In the 21st century, most things are digitized. This can be both a great asset, and a terrible clutch for people in the modern working world.
Writing skills such as grammar, punctuation, sentence structure, proofreading, editing, and overall composure have taken a backseat to being an attractive employee, unless you’re working specifically in a field that requires these skills. Oftentimes, these skills are taught on the job, as they fluctuate by the company, but overall, a good set of writing skills can help you succeed right out of the gate as an employee.
For example, take your resume and any email correspondence between you and a future or current employer. If you don’t have writing skills, you can’t easily communicate your ideas, thoughts, or notations. A resume should be direct, to the point, and have relevant information; without writing skills, you can’t easily determine what information is relevant, nor can you determine what concise language would be best to use, since resumes are often adjusted per job application. Though they all contain similar or even the same information, highlighting certain skills, assets, certifications, or licensures can easily help you get an interview.

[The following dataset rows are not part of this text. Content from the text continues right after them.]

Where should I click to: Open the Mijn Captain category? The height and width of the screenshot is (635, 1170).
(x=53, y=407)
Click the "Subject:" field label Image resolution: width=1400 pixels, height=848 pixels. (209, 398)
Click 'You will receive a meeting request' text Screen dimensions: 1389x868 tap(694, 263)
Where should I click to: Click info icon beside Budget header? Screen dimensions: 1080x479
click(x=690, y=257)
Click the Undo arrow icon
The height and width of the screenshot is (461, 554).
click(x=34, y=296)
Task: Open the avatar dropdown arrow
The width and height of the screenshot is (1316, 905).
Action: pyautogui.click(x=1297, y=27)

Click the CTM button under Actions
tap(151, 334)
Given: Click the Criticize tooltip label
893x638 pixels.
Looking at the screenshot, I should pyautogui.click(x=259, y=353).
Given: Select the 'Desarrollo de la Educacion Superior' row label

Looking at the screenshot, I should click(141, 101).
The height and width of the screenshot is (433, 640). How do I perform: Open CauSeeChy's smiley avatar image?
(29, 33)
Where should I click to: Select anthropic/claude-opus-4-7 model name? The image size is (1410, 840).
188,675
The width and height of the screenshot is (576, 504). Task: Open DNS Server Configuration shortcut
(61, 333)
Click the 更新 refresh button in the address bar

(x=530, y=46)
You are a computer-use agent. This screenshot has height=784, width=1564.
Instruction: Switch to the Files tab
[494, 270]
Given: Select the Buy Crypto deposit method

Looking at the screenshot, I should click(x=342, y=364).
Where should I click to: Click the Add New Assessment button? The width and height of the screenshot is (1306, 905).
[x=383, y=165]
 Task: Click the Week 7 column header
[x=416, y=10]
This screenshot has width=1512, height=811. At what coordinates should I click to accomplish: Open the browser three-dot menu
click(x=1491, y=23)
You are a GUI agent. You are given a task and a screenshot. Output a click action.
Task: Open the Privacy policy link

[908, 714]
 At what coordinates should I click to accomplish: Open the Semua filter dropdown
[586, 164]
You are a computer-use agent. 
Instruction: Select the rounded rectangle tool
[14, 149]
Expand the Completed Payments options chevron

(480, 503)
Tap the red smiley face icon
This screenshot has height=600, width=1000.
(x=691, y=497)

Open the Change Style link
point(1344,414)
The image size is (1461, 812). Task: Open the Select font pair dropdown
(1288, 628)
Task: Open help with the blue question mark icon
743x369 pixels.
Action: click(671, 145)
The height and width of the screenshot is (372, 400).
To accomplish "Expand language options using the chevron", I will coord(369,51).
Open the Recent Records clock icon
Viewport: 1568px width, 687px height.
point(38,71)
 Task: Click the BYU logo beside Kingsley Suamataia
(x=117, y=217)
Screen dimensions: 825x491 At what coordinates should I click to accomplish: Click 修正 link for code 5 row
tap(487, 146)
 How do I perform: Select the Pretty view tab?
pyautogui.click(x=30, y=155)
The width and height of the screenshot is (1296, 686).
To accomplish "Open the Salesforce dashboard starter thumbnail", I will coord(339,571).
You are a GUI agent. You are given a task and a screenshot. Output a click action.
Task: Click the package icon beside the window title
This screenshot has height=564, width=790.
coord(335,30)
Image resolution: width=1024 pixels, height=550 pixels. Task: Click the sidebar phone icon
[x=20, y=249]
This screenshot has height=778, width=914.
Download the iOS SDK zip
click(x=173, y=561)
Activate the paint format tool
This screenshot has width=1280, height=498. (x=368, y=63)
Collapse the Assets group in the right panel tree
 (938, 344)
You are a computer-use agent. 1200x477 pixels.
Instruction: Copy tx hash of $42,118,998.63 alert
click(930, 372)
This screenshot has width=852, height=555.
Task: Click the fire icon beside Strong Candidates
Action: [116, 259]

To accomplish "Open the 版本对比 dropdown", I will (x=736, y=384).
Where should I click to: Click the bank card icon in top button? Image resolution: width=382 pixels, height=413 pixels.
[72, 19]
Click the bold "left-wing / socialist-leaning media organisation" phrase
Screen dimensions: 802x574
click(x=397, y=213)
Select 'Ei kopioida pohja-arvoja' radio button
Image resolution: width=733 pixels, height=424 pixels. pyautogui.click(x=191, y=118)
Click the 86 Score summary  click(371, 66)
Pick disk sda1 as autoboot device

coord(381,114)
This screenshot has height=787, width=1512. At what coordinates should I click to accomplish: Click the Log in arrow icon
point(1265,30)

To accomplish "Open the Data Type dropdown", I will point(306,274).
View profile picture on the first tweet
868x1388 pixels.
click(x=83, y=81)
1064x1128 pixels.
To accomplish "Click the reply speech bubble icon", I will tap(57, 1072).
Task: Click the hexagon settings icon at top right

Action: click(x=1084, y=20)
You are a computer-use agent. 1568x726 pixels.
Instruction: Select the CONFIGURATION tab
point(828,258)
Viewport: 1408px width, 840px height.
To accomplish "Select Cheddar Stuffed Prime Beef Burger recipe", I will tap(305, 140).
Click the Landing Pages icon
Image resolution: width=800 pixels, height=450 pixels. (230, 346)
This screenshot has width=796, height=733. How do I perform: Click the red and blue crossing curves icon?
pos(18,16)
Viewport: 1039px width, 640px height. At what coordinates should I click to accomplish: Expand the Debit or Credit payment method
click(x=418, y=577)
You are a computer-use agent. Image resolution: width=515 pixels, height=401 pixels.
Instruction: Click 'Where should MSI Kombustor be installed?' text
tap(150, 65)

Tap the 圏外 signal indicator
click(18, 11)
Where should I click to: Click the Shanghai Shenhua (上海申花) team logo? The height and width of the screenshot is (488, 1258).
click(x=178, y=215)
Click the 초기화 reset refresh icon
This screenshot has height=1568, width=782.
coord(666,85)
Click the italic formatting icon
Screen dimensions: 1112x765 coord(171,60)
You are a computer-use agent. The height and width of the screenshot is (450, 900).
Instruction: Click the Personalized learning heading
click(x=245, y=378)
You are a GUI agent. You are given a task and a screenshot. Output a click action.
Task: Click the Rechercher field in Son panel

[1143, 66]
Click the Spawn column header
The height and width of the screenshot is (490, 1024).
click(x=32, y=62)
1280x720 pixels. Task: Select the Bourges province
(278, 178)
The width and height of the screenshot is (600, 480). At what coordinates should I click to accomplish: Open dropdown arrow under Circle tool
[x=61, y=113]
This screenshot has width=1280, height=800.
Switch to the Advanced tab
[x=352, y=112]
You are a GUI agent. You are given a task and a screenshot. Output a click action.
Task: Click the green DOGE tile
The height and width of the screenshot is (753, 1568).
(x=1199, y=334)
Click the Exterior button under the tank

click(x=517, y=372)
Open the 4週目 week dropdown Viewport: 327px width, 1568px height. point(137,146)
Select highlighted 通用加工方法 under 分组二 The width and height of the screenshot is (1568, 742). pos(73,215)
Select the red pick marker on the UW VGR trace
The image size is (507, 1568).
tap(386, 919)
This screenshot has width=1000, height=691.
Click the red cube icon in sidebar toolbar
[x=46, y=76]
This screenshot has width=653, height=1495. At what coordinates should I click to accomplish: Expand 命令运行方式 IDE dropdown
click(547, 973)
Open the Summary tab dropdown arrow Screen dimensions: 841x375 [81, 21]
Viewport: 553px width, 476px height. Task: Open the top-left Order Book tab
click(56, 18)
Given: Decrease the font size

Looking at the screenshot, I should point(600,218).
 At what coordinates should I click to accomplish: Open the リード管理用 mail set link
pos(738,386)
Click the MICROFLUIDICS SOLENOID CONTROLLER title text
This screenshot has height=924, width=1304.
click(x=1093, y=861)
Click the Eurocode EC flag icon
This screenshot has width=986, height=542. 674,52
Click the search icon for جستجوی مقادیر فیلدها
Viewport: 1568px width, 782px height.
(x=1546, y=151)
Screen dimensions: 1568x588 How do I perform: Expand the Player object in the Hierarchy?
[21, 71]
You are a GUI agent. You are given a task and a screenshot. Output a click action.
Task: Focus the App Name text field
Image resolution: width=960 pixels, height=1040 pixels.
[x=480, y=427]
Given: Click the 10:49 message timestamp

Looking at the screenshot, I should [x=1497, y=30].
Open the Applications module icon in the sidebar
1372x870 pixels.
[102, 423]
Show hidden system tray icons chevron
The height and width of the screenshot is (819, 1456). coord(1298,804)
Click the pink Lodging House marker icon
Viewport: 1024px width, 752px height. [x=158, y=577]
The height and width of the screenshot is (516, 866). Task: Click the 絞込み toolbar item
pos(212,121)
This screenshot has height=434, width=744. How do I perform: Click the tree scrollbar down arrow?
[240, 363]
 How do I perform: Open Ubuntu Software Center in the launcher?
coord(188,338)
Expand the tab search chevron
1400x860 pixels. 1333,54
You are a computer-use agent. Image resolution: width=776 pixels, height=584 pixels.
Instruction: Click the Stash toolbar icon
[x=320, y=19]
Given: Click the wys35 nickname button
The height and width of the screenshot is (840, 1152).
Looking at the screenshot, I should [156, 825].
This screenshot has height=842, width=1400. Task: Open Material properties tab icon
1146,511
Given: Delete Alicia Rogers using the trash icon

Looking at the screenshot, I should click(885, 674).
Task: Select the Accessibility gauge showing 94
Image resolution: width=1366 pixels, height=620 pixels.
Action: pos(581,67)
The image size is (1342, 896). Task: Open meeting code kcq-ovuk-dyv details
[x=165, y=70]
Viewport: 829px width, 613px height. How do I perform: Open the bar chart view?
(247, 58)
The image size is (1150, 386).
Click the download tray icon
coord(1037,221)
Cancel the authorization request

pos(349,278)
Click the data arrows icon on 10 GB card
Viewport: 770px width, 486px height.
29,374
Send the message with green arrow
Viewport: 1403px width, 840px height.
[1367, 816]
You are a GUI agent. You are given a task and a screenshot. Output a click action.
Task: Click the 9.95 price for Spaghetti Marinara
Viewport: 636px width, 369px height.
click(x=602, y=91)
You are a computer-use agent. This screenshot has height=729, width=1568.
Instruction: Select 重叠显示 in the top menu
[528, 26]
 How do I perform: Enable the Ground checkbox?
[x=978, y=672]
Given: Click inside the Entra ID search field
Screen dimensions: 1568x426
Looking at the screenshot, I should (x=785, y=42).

Writing skills also translate to listening and communicating skills. Communication is key in any functional work environment; whether it’s through email, over text or the phone, or face-to-face, humans thrive and succeed with communication. Work environments require similar communication as a resume does; concise, clear, direct. Having a higher degree of writing skills also teaches you to listen. You’re more open to what people have to say because you can reiterate it to them in a way that makes sense to the both of you.
Even in the Twenty-First Century, writing skills are a vital part of any functional company.